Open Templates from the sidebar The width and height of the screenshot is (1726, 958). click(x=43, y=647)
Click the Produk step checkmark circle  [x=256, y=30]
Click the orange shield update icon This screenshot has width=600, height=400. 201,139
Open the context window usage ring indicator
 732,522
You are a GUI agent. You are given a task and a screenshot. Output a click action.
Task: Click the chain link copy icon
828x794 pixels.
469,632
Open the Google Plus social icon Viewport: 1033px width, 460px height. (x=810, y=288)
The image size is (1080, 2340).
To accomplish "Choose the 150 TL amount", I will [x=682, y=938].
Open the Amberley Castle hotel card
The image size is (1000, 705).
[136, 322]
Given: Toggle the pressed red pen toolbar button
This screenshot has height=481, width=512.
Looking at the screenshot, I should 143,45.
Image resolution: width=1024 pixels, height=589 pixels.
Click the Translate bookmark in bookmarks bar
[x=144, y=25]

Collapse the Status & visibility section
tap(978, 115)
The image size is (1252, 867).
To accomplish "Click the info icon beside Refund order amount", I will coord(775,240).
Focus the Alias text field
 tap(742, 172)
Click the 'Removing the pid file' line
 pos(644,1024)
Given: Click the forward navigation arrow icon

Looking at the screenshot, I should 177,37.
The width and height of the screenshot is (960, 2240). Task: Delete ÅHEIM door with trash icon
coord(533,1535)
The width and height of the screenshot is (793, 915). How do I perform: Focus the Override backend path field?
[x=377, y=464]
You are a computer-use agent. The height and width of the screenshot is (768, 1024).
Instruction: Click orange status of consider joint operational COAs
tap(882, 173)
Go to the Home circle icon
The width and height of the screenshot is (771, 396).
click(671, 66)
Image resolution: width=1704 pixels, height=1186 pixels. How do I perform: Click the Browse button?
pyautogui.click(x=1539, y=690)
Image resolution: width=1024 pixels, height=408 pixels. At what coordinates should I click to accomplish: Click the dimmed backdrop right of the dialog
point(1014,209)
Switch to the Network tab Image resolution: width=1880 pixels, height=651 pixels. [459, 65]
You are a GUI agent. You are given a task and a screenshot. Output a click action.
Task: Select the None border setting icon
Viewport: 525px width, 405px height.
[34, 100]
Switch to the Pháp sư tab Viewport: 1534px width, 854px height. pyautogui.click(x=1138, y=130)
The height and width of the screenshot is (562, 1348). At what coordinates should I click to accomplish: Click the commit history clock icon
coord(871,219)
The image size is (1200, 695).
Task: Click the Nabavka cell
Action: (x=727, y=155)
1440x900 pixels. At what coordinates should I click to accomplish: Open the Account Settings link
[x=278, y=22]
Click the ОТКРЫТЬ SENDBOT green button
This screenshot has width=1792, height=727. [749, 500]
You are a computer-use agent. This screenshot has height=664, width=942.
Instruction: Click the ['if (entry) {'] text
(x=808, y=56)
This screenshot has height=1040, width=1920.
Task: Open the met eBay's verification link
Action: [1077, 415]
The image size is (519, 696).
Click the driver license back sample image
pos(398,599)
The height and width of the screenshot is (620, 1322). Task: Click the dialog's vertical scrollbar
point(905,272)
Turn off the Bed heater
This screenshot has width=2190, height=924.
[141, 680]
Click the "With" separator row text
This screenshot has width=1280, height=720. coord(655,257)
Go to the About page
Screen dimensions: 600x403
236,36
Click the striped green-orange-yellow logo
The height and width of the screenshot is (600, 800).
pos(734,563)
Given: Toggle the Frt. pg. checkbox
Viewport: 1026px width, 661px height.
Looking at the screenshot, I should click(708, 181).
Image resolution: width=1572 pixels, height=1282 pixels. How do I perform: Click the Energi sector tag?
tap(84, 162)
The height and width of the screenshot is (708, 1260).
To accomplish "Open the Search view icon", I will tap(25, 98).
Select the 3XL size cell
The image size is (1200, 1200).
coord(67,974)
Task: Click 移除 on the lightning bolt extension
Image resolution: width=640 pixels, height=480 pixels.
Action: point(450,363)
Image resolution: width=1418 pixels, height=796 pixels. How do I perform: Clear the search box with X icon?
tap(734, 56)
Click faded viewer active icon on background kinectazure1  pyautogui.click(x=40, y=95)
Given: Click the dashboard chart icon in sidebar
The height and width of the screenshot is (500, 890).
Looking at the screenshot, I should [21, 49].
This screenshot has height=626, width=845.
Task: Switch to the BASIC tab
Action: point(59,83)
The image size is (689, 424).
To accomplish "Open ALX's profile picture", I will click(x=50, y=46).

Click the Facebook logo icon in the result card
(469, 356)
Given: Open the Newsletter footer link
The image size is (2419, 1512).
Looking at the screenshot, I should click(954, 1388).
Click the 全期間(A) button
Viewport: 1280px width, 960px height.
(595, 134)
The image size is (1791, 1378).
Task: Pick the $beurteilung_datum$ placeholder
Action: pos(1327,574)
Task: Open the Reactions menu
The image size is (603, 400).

*****

Lines with "Toggle" in the records: how many are there? Give only the number.

● Output of the task: 2